For some use-cases, this isn’t a problem. I do a lot of media analysis and I’m particularly interested in narratives. I’m often very happy with a smaller, more focussed network that only contains the most important messages.

For other use-cases, where it’s imperative that all entities are accounted for, orphan nodes may be more problematic. In such cases, we will first try and construct our graph in a way that minimises orphan nodes whilst maintaining coherence and performance.

Density and orphan nodes

The number of orphan nodes in a graph is a function of its density. A more tightly connected (high-edge count) graph will have fewer orphans than a dense one.

Orphan nodes as a function of graph density

Unfortunately, it’s rare that we can simply maximise connectivity. Graphs with millions of edges are constrained by memory problems, and in the context of a similarity network will also contain spurious connections at lower similarities.

Controlling density

Semnet exposes two parameters which provide us with the ability to influence the density of the final graph: thresh and top_k.

thresh

thresh is the similarity threshold at which two nodes are considered to have an edge.
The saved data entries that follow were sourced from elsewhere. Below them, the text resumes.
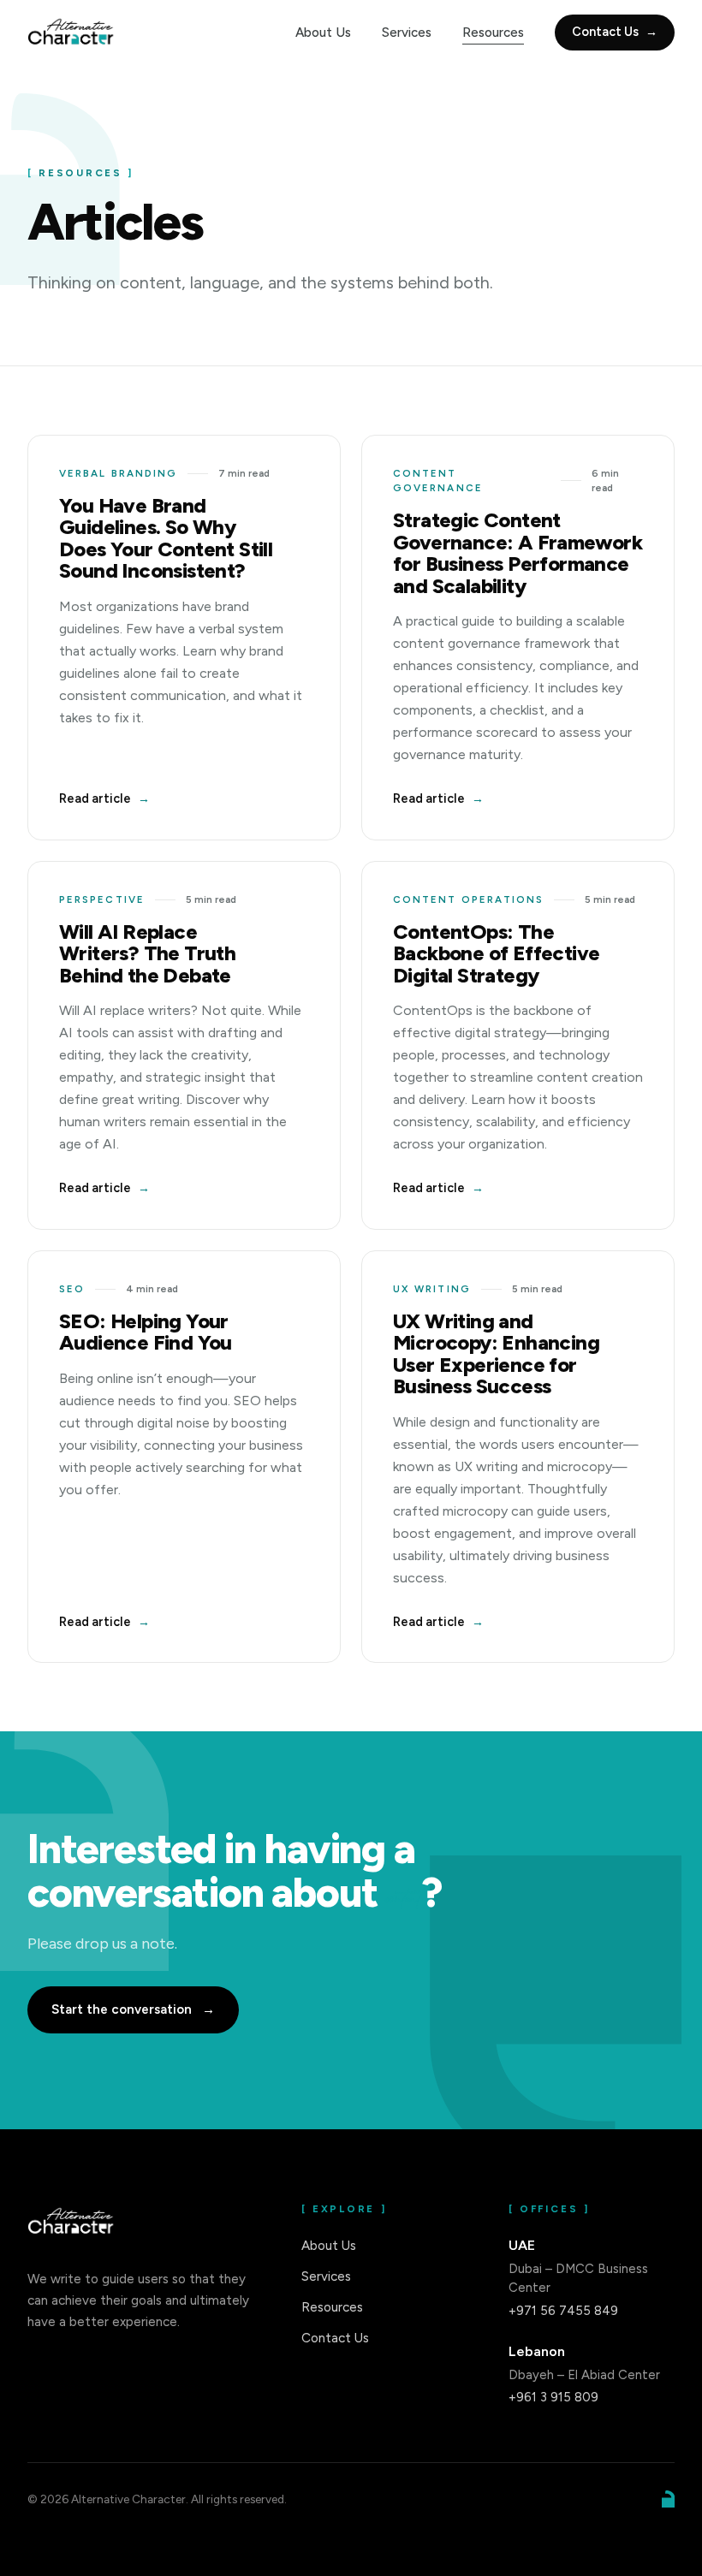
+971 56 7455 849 (563, 2310)
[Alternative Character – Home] (72, 32)
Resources (493, 32)
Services (406, 32)
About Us (323, 32)
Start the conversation (133, 2009)
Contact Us (614, 31)
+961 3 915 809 (553, 2397)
Any pairs with a similarity lower than thresh are discarded.

Similarity relationships at different thresholds

thresh is the most important parameter in determining graph density, particularly at larger scales.

Lower values will result in large numbers of increasingly tenuous connections (false positives), higher values will result in more false negatives and orphan nodes.

In practice, I’ve found values between 0.1 and 0.4 to work well for most use cases, depending on the corpus.

top_k

Passed to the AnnoyIndex, top_k limits the number of results returned during search, and thus the number of out-bound edges a single node may possess.

top_k limits the maximum number of connections a graph can have.

Similarity relationships at different top_k

Higher values of top_k quickly result in heavily connected networks, but are strongly limited by thresh.

Setting values

The number of orphan nodes in a graph at a constant top_k approximates a sigmoid function of thresh.

Effect of similarity threshold on number of orphan nodes

Dealing with orphan nodes and small disconnected

In the context of a semantic network, disconnected nodes can be treated as outliers. As with other forms of analysis, how we deal with disconnected components will vary depending on our use case.

There are several possible strategies for managing disconnected components:

  • Try and build the whole graph again with a lower threshold, accepting more tenuous links

  • Attempt to connect the disconnected nodes at a lower threshold

  • Connect the graph by adding additional nodes and edges for other attributes, e.g., author

  • Drop everything but the largest subgraph

  • Drop selectively, keeping some smaller subgraphs

  • Keep them in, selectively excluding them where relevant (e.g., with community identification)

Performance

top_k is passed to Annoy during search and affects performance. Higher values will take longer to run, given the larger search space required.

n_trees is also passed to Annoy, and impacts how the index is constructed. A higher value will result in a larger, more accurate index, but also in slower search times and greater memory use.